Question

I'm reading the book "The Go Programming Language" and this sentence in the preface section "The Origins of Go" has me puzzled:

One major stream of influence comes from languages by Niklaus Wirth, beginning with Pascal. Modula-2 inspired the package concept. Oberon eliminated the distinction between module interface files and module implementation files. Oberon-2 influenced the syntax for packages, imports, and declarations, particularly method declarations.

As with several other concepts which are mentioned in passing only to point out that Go doesn't have them, I'm looking around to get a high-level idea of what this means. I have searched the web a bit for "module interface vs module implementation," but found nothing promising. I skimmed through the Oberon Wikipedia article, but as it's mentioned that this distinction was eliminated in Oberon, I wasn't too hopeful about that resource in the first place.

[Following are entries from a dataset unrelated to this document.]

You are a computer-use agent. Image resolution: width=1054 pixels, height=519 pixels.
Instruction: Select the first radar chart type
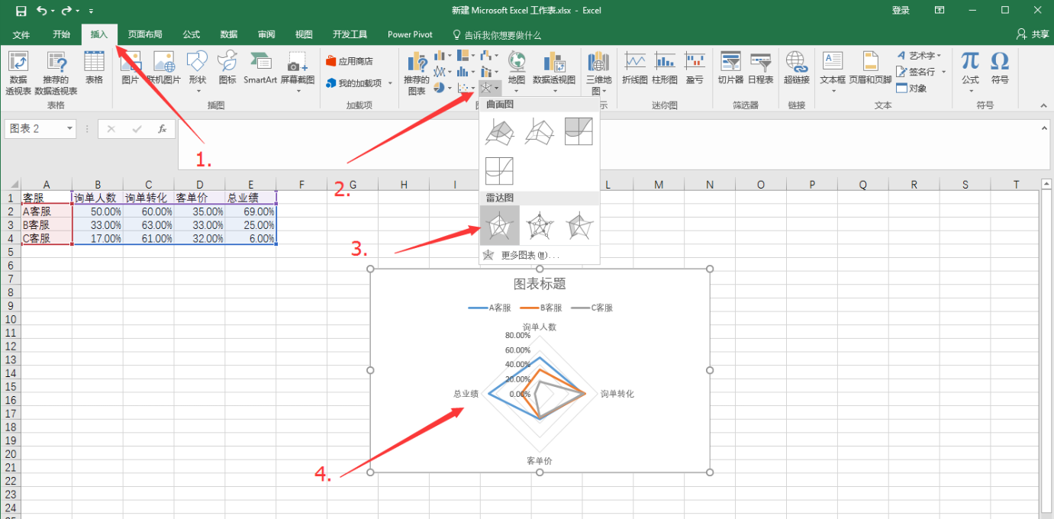coord(500,225)
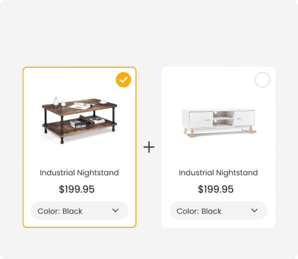Viewport: 298px width, 259px height.
Task: Open the Industrial Nightstand title on the orange-bordered card
Action: [79, 173]
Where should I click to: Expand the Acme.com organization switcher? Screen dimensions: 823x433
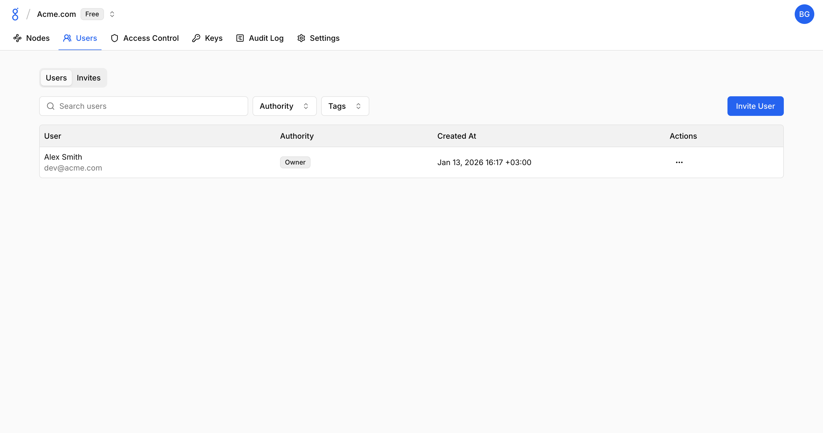click(112, 14)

I understand modules to some extent — I've already read many chapters of "The Go Programming Language" and I've previously done some fooling around in Python — but I am not sure what is meant by "module interface files" and "module implementation files" or what code might have looked like before this distinction was eliminated.

Can someone please fill me in on the background of this concept so I can understand this sentence more fully?

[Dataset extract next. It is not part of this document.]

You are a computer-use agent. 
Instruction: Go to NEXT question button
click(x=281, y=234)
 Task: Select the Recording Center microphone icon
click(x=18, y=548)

(I can guess—but it's complete speculation—that maybe in previous languages (which?), the API for a module would have to be declared separately from the actual code which made it work, something like the rule in some languages that variables must be declared before they can be initialized. But I don't like inventing details when I really don't know.)

Was it helpful?

Solution

From what I recall of the long-gone university days of using Oberon: yes, you're quite right. A module interface file is nothing but the public declarations of a module separated into an external file, to encourage reasoning about the contract of a module rather than its implementation.